_Task details_:
Can you echo the passage of the introduction to topological data analysis below, starting at "Topological Data Analysis (short: TDA)" and going up to and including "a fundamental level.", with every word unchanged?

_Provided passage_:
Introduction to TDA

What is Topological Data Analysis?

Topological Data Analysis (short: TDA) is a framework in applied mathematics that is based on concepts found in algebraic topology. The objective of TDA lies in the analysis of geometrical data, especially by detecting robust features that remain invariant under continuous deformation. This can be particularly useful for high-dimensional data where the 'underlying' shape and structure are not immediately visible. In our previously mentioned 3D-Lenia lifeforms, we are interested in their interpretation and how they are similar to real, biological structures in nature. TDA is a potentially useful tool for categorizing the various lifeforms and track the changes during a lifeforms lifetime on a fundamental level.

When studying the topology of some dataset, we are usually interested in the basic building blocks that make up the fundamental shape. These building blocks can be thought of as the simplest shapes imaginable for a given dimensionality and are called simplices. According to the dimension, such a simplex can be (f.e.) a point, line segments, triangle or a tetrahedron (or their analogues in higher dimensions). We talk about a simplicial complex when we have a structured set of simplices, such that all faces and intersections of them are also part of the set. Since we are working with 3D-volume data, we are primarily interested in 0-dimensional, 1-dimensional and 2-dimensional features. These structural features are measured by using homology groups H_k. The rank of these groups are described through Betti numbers, which describe how many independent features exist per dimension. Intuitively these Betti numbers can be interpreted as follows:

β₀: Number of disconnected components (for example separate blobs in space)
β₁: Number of independent loops/tunnels
β₂: Number of enclosed voids (like the inside of a hollow sphere)

Persistent Homology

When working with real-world data, we often encounter a certain amount of noise that is not inherent to the geometry one wants to study. This is where we work with persistent homology, a method for computing topological features over varying spatial resolutions. The idea is that 'true' features will stay persistent over a wider range of spatial scales while noise or other artifacts will only persist for a comparably smaller spatial resolution extend. Persistent Homology introduces a filtration, which builts complexes over varying threshold values. While this threshold increases, topological features will appear and possibly vanish. We describe this as the birth and death of a feature, and we call the (threshold) distance between a features birth and death its persistence. Since every feature can be described by a (birth, death) pair, we can visualize a datasets features by plotting them on a persistence diagram, where one axis counts when a features birth occurs and the other when it dies. The closer a feature appears to the diagrams diagonal, the more it is short-lived and likely irrelevant for the underlying shape.

Cubical Complexes and Vietoris-Rips Complexes

The most prominent complexes usually used are cubical complexes and Vietoris-Rips complexes. The former are best suited for image-like data, for example 2D data in a pixel-grid or 3D data in a voxel grid. In the 3D case each voxel is treated as a cube, where adjacent voxels share a face, edges and vertices. In this case we can form a filtration by sorting the voxels according to their corresponding scalar value (density). This creates sublevel and superlevel sets, according to the value threshold that is sweeped through. This is a fairly straightforward approach and benefits from the fact that adjancency is easily inherited from the cubical nature of voxel data.

Vietoris-Rips complexes on the other hand are primarily used for cases where we don't have such a 'neat' grid to work with. Point clouds are a common use-case for these complexes. Given a set of points we pick a distance parameter that progressively increases with our filtration. When a pair of points is within this distance, we connect them with an edge. Similarly, triplets of mutually close points form triangles (and so on for higher dimensions). Since Lenia lifeforms are described through volumetric data the natural choice was to use Cubical Complexes.

In this practical I am particularly interested in Betti numbers, as these correspond directly to separate regions, tunnels/connections and cavities. Assuming one has found a filtration that truly only leaves highly persistent features, the Betti numbers are a particularly interesting metric to describe how a lifeform evolves over time. This is why I make use of plotting Betti-numbers over time. This, when synchronized with a lifeforms animation, may hold hints to structural changes that are not immediately obvious.

_Data shown_:
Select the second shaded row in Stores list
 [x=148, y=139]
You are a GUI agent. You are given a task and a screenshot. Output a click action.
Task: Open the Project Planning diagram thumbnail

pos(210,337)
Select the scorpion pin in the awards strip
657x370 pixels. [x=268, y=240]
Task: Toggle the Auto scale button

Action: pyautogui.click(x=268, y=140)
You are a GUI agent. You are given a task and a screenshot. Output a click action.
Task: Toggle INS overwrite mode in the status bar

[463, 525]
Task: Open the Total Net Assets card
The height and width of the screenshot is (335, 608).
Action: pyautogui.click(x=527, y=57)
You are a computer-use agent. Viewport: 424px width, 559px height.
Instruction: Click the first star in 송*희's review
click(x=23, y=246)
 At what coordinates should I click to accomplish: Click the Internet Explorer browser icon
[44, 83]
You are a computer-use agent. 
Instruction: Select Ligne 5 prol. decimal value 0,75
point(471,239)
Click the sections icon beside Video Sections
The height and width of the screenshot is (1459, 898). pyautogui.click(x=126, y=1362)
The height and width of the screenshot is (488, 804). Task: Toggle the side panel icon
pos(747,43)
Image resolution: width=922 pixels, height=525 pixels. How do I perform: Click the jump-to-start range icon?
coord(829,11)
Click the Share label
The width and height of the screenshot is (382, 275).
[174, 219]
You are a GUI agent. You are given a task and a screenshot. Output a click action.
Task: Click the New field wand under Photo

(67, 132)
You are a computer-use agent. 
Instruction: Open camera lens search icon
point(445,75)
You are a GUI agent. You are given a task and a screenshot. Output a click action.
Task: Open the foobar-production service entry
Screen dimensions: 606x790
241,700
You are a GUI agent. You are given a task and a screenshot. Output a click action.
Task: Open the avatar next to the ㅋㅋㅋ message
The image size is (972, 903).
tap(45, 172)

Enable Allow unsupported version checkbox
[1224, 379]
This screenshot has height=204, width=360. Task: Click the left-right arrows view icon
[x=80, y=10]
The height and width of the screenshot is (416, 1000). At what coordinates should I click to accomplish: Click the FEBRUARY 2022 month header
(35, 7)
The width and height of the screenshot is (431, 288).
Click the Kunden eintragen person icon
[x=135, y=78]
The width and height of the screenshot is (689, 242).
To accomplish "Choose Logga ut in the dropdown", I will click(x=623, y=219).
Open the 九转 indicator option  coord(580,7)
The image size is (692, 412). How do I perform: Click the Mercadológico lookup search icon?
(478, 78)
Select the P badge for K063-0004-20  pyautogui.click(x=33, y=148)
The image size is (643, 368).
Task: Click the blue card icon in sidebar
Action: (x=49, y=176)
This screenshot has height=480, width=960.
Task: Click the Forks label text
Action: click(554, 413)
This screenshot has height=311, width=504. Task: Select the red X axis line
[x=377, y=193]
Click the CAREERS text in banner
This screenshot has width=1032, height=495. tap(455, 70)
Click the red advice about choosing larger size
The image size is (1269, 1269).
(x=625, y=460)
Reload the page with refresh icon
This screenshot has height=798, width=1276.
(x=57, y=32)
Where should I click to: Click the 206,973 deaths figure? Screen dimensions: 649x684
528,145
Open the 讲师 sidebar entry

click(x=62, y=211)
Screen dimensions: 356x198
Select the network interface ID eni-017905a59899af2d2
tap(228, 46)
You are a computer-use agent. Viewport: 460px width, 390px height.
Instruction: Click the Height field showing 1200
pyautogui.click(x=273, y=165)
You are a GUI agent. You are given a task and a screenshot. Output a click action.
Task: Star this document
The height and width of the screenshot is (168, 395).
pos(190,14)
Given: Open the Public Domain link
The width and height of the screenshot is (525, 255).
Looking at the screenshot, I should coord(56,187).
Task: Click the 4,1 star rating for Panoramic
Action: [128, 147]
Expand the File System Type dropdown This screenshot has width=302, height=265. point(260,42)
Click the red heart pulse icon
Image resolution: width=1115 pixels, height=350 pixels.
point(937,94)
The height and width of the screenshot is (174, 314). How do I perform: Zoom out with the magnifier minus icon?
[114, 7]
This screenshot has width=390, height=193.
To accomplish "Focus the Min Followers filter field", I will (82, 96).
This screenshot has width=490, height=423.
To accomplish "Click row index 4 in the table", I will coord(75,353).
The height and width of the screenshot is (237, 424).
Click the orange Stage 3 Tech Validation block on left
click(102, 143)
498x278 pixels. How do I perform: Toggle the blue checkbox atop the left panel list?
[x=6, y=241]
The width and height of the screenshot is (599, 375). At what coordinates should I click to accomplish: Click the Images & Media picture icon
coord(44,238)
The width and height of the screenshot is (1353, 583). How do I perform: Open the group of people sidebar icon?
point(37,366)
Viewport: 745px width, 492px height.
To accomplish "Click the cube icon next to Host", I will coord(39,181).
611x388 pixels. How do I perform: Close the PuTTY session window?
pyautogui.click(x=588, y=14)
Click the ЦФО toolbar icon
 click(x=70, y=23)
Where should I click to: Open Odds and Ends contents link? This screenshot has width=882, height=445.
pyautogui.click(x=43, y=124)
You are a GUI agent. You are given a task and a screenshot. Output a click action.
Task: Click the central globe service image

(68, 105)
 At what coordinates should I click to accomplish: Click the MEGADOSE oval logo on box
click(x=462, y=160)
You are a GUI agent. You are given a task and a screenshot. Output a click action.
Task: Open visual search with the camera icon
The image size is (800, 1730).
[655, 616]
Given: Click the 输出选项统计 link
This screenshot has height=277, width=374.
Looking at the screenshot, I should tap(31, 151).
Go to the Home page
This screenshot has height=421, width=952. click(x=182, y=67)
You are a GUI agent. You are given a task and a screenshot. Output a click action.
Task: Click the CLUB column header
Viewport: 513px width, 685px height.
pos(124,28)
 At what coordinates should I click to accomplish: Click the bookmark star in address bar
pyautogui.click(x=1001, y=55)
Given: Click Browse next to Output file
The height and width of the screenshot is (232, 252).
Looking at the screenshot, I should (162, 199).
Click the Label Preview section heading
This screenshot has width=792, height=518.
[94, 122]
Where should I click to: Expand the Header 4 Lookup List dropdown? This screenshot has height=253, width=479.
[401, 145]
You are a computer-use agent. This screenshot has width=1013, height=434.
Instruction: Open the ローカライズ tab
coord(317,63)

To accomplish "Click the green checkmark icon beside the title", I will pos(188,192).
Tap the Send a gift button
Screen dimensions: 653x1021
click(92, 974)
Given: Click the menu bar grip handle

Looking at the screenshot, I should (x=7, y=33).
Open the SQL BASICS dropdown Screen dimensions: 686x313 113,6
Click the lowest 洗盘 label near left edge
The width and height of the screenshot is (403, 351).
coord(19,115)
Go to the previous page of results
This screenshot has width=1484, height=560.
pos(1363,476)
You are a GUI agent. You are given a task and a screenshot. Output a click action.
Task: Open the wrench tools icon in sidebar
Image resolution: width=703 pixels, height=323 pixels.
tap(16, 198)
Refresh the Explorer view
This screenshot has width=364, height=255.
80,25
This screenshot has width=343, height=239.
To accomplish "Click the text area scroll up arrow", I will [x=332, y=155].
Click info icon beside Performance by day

_Response to this exercise_:
Topological Data Analysis (short: TDA) is a framework in applied mathematics that is based on concepts found in algebraic topology. The objective of TDA lies in the analysis of geometrical data, especially by detecting robust features that remain invariant under continuous deformation. This can be particularly useful for high-dimensional data where the 'underlying' shape and structure are not immediately visible. In our previously mentioned 3D-Lenia lifeforms, we are interested in their interpretation and how they are similar to real, biological structures in nature. TDA is a potentially useful tool for categorizing the various lifeforms and track the changes during a lifeforms lifetime on a fundamental level.